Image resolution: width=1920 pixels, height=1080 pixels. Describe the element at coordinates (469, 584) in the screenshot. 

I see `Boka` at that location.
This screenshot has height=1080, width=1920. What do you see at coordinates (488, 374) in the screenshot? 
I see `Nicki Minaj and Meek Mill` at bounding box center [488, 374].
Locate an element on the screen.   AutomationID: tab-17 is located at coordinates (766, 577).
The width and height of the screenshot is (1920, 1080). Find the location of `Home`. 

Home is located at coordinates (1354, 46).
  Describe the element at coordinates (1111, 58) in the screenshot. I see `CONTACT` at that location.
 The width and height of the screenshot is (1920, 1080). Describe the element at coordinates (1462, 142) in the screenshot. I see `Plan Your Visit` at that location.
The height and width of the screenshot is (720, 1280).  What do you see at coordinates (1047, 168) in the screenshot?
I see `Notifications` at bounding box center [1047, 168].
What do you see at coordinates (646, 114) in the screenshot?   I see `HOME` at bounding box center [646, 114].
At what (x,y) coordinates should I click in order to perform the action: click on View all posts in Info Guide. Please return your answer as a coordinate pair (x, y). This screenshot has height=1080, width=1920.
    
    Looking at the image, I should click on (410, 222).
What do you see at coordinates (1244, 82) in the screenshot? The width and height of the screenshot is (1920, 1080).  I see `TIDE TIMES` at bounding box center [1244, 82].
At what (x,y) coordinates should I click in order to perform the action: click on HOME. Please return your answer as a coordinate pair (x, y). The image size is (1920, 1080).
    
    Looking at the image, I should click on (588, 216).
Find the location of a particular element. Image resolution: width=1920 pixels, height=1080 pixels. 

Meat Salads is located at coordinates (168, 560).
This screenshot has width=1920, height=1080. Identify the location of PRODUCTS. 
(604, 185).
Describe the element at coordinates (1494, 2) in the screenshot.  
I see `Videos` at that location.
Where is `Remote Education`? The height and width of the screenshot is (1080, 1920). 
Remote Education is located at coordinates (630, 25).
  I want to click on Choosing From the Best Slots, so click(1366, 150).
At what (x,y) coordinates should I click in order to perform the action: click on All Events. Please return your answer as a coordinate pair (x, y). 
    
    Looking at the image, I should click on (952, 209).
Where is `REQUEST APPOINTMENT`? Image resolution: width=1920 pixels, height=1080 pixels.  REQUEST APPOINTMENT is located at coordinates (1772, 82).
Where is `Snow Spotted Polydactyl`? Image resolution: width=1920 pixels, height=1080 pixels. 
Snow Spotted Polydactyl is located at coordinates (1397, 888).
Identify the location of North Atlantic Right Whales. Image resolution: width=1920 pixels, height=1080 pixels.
------------------------------
The problem:
Copy verbatim the lines above, starting with the line containing "y). This screenshot has height=1080, width=1920." and continuing through the line containing "What do you see at coordinates (1244, 82)", both included.

Expected answer:
At what (x,y) coordinates should I click in order to perform the action: click on View all posts in Info Guide. Please return your answer as a coordinate pair (x, y). This screenshot has height=1080, width=1920.
    
    Looking at the image, I should click on (410, 222).
What do you see at coordinates (1244, 82) in the screenshot? The width and height of the screenshot is (1920, 1080).  I see `TIDE TIMES` at bounding box center [1244, 82].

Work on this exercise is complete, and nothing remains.